Sin embargo, adorando no sólo damos testimonio de nuestra fe y de nuestro amor hacia el Señor presente en la Eucaristía, sino que fortalecemos y alimentamos nuestro amor y nuestra fe, haciendo de ella una fe viva, no una fe declamada y no vivida. Y así, el tiempo que transcurrimos en adoración al Señor cobra un valor infinito, se multiplica en gracias y bendiciones, se ensancha, profundiza y alarga hasta tocar el cielo. Ese tiempo se mide en plenitud y ansias de eternidad.
No debemos cansarnos de orar y adorar. Estamos, como Israel del Antiguo Testamento, en un combate. Nuestro combate es espiritual contra el mundo, contra el espíritu del mundo, contra Satanás y contra nosotros mismos en nuestras malas inclinaciones y nuestra vida desordenada. Como Moisés, debemos subir al monte, al monte de la oración y de la adoración y no bajar los brazos. Debemos alzar las manos hacia Dios. Debemos arrodillarnos en adoración para ser más fuertes que el mal, para recibir la protección divina, para crecer en la fe, en la esperanza, en la caridad.

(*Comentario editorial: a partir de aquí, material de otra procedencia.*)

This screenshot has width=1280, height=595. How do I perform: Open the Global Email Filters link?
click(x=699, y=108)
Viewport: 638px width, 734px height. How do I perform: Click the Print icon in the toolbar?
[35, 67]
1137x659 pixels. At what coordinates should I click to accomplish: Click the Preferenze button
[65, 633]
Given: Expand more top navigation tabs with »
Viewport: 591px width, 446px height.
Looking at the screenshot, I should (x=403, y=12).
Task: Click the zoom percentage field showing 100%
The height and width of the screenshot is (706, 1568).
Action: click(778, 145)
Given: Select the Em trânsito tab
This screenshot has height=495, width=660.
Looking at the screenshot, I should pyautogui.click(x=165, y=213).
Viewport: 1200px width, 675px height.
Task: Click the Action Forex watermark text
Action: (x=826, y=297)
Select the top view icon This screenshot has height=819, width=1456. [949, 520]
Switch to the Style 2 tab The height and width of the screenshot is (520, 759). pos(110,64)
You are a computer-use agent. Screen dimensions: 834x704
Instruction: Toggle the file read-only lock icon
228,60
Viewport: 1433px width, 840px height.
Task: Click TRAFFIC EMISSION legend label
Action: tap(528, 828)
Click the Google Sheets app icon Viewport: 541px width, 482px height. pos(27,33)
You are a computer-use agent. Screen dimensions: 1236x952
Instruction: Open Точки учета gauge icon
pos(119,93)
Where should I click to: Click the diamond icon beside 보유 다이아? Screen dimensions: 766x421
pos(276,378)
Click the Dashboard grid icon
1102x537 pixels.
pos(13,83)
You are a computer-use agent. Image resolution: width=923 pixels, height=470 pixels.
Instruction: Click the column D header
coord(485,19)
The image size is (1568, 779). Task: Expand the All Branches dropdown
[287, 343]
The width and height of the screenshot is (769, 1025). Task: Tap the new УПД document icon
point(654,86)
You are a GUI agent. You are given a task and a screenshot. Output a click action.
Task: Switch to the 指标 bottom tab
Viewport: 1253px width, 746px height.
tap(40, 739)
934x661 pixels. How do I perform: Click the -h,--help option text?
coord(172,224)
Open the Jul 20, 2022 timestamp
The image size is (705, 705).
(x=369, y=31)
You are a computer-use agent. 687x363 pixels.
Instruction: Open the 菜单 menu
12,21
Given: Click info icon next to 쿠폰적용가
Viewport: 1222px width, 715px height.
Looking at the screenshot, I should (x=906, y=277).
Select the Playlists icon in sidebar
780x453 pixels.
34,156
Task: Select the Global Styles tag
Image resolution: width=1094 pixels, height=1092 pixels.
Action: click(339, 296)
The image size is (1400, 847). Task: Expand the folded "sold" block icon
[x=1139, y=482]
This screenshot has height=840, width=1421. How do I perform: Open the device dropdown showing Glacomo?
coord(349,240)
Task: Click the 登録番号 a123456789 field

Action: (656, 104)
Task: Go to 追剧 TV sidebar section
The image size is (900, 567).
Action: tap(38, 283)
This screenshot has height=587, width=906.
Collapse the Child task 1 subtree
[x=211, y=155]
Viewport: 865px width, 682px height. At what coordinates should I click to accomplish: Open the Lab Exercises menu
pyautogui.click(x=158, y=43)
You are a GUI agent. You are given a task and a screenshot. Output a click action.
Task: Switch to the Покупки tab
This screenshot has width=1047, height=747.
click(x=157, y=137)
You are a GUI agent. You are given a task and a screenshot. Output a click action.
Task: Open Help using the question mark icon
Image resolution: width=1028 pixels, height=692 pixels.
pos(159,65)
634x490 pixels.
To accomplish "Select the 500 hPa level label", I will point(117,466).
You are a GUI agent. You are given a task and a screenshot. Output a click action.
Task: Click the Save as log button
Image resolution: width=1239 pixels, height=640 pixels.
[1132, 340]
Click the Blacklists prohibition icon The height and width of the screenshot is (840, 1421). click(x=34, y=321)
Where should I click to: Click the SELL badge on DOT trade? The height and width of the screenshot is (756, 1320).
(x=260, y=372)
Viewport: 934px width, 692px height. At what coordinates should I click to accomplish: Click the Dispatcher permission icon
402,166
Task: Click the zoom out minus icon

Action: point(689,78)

He leído que el nuevo Beato Rosmini había dejado, como testamento espiritual, tres palabras: callar, adorar y gozar. Callar para hacer silencio y permitir la escucha de la Palabra, por amor a la Palabra. Adorar, para rasgar la rutina y penetrar el cielo. Gozar, porque el Evangelio es la Buena Noticia, porque adorando a Dios se encuentra la paz y la alegría que el mundo jamás puede darnos.
Es hora de gozar del amor del Señor que nos ha dado y nos envía esta grandísima y bellísima Madre, que nos ama y está con nosotros en nuestro camino de conversión. Porque es tiempo de profundizar la conversión, trabajando en ella, orando, adorando y haciendo silencio para que Dios hable en nosotros y nos dé la fe viva que necesitamos y la vida eterna que anhelamos.
Madre de Dios, Reina de la Paz, tú agradeces nuestra respuesta, cuánto debemos darte gracias nosotros por estos llamados tuyos de salvación. Desde que te seguimos nuestra vida ha cambiado, nuestro horizonte se ha dilatado al infinito, nuestra fe se ha vuelto viva y nuestra sed de vida eterna nos ha ensanchado el espíritu.
Gracias, Santísima Virgen, por tus mensajes, por todo este tiempo que estás junto a nosotros y con tanto amor nos alientas y nos guías.
Gracias, Señor, Salvador nuestro, por enviar a tu Madre en este tiempo de tu misericordia. A Ti, Señor, la alabanza, la adoración, el poder, el honor y la gloria.